Он заболел через несколько дней после того, как навестил Вас. Сначала это напоминало простуду. Но он никак не мог от нее избавиться. Спустя несколько недель у него поднялась температура. Она держалась более десяти дней. Потом он вроде бы выздоровел и пошел на работу, а в начале июня стал раздражительным, поведение его совершенно изменилось. Он стал холоден ко мне, чего раньше никогда не случалось. Болезнь вернулась — и в более тяжелой форме. У него постоянные головные боли.

Врачи не понимают, в чем дело. Симптомы не похожи на то, с чем они до сих пор сталкивались, анализы ничего не показывают, лекарства не действуют. Он несколько раз ложился в больницу, но без результата.
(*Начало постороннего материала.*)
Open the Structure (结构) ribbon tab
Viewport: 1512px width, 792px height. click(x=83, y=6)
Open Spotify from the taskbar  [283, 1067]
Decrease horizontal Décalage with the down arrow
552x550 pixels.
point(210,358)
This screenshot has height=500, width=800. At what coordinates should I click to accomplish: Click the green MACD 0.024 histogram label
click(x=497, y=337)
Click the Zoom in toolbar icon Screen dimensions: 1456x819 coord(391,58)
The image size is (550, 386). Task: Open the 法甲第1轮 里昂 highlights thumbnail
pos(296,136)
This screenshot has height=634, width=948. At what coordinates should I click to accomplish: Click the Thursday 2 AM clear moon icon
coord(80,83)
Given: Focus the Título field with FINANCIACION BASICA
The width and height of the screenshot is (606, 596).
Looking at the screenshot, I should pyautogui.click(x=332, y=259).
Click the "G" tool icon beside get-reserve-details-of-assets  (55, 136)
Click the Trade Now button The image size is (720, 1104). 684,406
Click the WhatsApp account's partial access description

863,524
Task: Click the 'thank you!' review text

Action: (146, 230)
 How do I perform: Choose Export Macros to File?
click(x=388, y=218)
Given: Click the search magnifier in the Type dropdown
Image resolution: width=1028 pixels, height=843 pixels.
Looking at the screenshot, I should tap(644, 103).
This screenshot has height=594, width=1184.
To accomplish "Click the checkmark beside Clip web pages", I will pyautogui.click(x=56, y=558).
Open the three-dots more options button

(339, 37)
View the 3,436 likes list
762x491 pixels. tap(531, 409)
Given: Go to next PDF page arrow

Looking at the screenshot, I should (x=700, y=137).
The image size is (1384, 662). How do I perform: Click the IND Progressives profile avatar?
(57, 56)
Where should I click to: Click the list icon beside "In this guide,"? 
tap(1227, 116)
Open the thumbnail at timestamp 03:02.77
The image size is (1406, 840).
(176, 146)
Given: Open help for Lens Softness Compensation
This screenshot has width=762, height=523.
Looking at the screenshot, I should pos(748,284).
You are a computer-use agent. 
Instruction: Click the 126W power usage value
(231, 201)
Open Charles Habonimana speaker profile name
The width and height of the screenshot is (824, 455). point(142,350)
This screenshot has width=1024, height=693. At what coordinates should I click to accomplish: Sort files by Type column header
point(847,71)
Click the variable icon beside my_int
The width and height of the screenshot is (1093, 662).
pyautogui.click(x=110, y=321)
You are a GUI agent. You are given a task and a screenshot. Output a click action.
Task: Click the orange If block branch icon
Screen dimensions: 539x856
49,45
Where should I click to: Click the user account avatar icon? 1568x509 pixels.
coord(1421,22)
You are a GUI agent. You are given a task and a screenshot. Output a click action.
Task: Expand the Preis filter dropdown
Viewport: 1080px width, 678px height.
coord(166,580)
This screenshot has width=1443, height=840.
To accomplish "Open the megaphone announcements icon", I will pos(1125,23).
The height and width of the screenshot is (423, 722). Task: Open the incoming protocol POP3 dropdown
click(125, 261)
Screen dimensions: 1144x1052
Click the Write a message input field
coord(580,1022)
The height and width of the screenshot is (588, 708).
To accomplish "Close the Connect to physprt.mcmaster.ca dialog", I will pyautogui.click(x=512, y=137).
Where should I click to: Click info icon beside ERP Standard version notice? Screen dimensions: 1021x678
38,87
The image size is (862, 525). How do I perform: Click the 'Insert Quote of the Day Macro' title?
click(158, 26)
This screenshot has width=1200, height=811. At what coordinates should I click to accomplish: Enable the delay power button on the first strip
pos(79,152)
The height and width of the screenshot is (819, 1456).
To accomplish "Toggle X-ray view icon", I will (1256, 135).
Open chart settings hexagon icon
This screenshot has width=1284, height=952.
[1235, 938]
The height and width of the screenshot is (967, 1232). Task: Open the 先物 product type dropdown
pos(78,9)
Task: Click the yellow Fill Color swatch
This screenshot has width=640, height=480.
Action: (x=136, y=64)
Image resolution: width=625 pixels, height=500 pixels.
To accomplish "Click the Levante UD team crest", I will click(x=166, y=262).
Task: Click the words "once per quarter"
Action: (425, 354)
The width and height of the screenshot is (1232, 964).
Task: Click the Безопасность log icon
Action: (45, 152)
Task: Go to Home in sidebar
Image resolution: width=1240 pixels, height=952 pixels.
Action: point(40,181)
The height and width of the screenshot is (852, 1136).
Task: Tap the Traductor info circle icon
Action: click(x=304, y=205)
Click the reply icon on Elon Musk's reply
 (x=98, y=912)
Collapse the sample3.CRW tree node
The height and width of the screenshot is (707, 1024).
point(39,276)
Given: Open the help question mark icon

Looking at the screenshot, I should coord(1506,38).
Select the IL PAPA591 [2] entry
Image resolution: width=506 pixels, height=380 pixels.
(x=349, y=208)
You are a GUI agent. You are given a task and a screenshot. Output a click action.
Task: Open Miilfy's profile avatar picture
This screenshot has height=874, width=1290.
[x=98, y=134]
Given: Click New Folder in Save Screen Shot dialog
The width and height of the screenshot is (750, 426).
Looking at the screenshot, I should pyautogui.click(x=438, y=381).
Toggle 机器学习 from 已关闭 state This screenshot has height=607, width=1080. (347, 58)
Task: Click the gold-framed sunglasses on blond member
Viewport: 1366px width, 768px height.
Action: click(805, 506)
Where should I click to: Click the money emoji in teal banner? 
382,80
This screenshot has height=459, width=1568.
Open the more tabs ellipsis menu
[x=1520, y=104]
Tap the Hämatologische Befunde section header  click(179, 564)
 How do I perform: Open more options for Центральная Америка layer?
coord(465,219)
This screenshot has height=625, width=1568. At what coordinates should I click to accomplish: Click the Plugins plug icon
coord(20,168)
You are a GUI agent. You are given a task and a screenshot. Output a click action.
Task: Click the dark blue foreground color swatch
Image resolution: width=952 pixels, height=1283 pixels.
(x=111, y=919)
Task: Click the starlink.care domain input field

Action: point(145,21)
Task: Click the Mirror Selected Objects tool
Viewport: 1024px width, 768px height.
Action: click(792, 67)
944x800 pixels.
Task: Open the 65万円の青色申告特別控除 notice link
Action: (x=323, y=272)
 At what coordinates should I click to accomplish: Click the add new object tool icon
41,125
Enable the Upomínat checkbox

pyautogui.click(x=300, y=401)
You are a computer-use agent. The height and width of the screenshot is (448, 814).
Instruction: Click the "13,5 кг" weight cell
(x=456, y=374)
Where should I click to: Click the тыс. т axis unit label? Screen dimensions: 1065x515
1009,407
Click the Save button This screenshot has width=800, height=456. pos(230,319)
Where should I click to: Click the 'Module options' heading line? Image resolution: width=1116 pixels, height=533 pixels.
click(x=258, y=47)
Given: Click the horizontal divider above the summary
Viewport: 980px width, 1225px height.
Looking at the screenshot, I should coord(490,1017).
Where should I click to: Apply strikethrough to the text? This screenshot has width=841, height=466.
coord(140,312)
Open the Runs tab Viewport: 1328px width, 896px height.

Иногда температура спадает, и на день-другой у него наступает просветление. Потом возобновляются головные боли, а с ними— и галлюцинации. Они очень напоминают те, что мучили вас в прошлом году. Вчера он сказал мне, что видел во сне человека в капюшоне на длинной темной улице и слышал много голосов.

Он хочет увидеть Вас. Я сказала ему, что вы за границей и до конца лета не вернетесь, что с Вами никак не связаться, но он все равно настаивает, чтобы я попыталась Вас найти. Он хочет что-то Вам рассказать. Мне он не говорит, что именно. Я думаю, он за Вас боится, мне кажется, он что-то знает о Милне.

Эндрю, я не хочу волновать Яна. Мне кажется, что встреча с Вами его взволнует, но он страшно нервничает оттого, что я все откладываю написать Вам. Ну, вот я и написала, если только письмо это до Вас дойдет. Если можете, приезжайте, если нет — напишите. Ваше письмо может немного его успокоить. Если Вы порвали с Милном, напишите, пожалуйста, ему об этом. Мне кажется, он боится его больше всего на свете. Хотя нет, есть кто-то из его компании, о ком Ян хочет предупредить Вас. Он говорит, что Вы должны знать что-то, иначе будет слишком поздно".

Она начата писать что-то еще, но потом вычеркнула и начала снова. Возможно, с тех пор прошло немного времени. Почерк ее стал еще более неуверенным.

"Вчера вечером на ступенях нашей лестницы что-то притаилось. Я не знаю, что это было или когда это опять появится. Но все время, пока оно там находилось, у Яна была высокая температура. Когда он пришел в себя, то спросил, там ли оно еще. Я ничего не видела, но слышала звуки.

Приезжайте, если можете, но только быстрее. Он слабеет с каждым днем. Я думаю, он долго не протянет, если Вы не приедете и не уверите его в том, что все хорошо. Генриетта".